The first of that early trifecta of New Yorker stories was "A Perfect Day for Bananafish," in which we first meet Seymour, the eldest of the Glass children. It's the last day of his life, and he appears in just the final pages, talking with a little girl on a beach in Florida — one of the many radiant children in Salinger's work — and bringing her out into the ocean in a fond but also slightly dangerous way, and then returning to the hotel room where his new bride, who has been on the phone earlier assuring her mother that Seymour is not crazy, lies sleeping. The last line reads: "Then he went over and sat down on the unoccupied twin bed, looked at the girl, aimed the pistol, and fired a bullet through his right temple."

That brutal finale made Salinger a sensation in literary circles. By that time Salinger, too, was becoming a man who could not abide the world. The producer Darryl Zanuck bought the screen rights to another of Salinger's New Yorker stories, "Uncle Wiggly in Connecticut," about a suburban housewife who dissolves into self-pity during an afternoon of drinking with an old school chum. Zanuck had it rewritten as a throbbing melodrama with Susan Hayward that was released under the title My Foolish Heart. The whole thing made Salinger cringe.

He poured his resentment into a tirade against Hollywood that Holden Caulfield delivers in The Catcher in the Rye. A few critics objected to Caulfield's free use of fairly innocuous curse words, but most of the reviews were exultant. Catcher stayed on the New York Times best-seller list for seven months, then developed its enduring afterlife. But Salinger had long since moved on from concerns with adolescent dissatisfaction to an interest in Eastern religion, especially the Gospels of Sri Ramakrishna, the 19th century Hindu mystic. His beliefs started to find their way into his fiction. In his haunting story "Teddy," a college instructor on a transatlantic cruise ship makes the acquaintance of an otherworldly little boy who calmly believes himself to be a reincarnated soul and meets a fate he predicts for himself.

By the time he published that story, in 1953, Salinger had found his own sort of yogi's retreat, the small house in Cornish, N.H. When he first took it on, it had no heat, electricity or running water.
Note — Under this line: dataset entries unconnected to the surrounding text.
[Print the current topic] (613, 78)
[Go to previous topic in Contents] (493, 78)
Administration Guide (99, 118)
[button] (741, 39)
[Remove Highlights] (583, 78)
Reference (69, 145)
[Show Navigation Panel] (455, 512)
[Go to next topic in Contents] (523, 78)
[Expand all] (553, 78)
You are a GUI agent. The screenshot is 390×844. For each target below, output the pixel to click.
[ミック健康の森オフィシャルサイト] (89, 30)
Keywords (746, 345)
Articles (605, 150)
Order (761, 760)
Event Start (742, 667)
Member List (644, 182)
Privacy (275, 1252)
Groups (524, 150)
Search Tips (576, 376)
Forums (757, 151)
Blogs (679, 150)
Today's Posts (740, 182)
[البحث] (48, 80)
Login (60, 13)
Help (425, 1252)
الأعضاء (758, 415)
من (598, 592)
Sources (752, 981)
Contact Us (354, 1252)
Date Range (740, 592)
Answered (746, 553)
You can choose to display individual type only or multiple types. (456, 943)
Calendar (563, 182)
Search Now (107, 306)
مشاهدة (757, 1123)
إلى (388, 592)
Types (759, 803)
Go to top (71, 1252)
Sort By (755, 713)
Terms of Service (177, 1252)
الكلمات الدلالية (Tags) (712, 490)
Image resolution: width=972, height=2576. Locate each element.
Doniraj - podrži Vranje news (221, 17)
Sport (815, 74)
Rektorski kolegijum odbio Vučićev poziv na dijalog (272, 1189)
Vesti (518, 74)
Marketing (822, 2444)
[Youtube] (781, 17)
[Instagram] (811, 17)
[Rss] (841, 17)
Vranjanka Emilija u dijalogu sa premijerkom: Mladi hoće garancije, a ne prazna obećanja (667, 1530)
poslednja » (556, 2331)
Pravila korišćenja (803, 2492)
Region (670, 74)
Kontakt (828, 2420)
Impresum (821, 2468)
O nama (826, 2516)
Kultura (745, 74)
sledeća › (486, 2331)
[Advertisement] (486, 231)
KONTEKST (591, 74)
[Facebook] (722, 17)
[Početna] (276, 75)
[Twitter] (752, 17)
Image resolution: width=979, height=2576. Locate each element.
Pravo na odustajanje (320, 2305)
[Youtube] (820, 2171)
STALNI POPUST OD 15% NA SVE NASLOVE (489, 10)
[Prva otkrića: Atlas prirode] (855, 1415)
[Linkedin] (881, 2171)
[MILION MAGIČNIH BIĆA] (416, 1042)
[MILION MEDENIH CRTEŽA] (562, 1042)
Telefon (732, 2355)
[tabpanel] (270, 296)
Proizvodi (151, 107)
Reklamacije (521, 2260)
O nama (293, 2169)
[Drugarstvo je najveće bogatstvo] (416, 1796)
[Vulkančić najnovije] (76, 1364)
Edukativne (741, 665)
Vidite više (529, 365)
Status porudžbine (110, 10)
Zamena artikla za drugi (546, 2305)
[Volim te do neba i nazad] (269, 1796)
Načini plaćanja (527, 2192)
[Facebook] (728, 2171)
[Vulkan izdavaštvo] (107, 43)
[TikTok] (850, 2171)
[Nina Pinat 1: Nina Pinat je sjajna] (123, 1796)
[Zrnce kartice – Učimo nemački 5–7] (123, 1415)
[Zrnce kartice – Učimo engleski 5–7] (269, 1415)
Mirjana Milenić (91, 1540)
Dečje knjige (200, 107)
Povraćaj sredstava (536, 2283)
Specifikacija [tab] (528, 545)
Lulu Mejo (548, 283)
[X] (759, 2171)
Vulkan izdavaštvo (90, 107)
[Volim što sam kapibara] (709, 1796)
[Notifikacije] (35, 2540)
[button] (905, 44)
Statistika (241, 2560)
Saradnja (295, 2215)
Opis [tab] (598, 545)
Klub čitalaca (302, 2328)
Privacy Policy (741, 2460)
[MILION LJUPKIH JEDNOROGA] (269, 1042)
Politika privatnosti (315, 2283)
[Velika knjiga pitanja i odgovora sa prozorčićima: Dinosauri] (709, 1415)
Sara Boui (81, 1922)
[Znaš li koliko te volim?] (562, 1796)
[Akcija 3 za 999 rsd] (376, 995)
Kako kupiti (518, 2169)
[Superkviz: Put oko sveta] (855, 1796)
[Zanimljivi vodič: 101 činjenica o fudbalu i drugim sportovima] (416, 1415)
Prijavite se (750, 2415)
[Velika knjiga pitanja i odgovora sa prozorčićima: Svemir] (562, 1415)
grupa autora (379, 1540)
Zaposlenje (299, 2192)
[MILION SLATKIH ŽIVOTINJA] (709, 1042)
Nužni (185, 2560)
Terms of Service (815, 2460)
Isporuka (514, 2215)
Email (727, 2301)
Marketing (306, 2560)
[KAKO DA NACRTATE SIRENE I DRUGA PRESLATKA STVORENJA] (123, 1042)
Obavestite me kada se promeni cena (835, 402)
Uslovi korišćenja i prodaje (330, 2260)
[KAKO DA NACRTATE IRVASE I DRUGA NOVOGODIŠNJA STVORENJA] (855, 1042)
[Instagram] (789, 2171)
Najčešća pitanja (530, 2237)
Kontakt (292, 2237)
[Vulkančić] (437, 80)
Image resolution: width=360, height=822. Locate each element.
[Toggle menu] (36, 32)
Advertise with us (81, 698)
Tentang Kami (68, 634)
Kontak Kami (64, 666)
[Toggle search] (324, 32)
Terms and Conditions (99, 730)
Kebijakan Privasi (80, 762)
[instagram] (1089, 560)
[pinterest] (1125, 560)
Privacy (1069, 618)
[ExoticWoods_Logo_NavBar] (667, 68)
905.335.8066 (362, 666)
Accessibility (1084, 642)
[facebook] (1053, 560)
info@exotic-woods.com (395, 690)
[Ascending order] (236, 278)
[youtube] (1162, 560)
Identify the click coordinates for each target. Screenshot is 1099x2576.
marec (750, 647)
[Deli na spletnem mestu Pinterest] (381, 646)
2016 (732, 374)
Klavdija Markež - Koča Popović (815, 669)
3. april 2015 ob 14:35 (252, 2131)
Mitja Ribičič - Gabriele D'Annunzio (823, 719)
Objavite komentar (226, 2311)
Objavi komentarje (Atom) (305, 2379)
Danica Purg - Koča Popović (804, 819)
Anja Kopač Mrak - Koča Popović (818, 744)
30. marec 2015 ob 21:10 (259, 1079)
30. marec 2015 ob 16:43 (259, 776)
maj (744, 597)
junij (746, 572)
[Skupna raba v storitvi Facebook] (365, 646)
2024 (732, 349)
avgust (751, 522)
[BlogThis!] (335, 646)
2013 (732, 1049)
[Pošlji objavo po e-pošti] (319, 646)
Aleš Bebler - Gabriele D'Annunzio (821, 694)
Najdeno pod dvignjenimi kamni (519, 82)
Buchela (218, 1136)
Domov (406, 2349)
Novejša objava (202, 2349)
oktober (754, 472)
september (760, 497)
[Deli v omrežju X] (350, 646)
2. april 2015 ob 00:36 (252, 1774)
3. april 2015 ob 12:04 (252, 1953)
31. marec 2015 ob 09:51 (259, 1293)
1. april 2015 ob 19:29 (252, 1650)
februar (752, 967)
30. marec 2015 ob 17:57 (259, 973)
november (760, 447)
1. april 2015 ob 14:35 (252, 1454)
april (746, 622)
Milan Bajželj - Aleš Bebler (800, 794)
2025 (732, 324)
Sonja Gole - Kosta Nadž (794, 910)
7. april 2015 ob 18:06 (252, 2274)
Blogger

But it rested on 90 hillside acres that could insulate him from an outside world he found increasingly trivial, irrelevant and intrusive. For a while he mixed comfortably with his neighbors. But then a couple of teenage girls interviewed him for what he thought would be a story on the high school page of the local paper. When the paper billed it instead as a scoop in its regular pages, Salinger was furious. It was the last interview he ever gave. Not long after, he built a high wall around his house.

It was after his move there that Salinger met his second wife. Claire Douglas was a 19-year-old British-born Radcliffe student. They were married in 1955, but not before Douglas, having already met Salinger, abruptly entered a brief marriage to a graduate of the Harvard Business School, then fled back to Salinger. Salinger poured his feelings about that relationship into a long short story that was published in the New Yorker two weeks before their wedding. "Franny" is about one of the Glass sisters who realizes that she can't abide the jerk she's dating, a smug young Ivy League academic, and flees to the bathroom of a restaurant where they're eating to seek the refuge of an endlessly repeated prayer.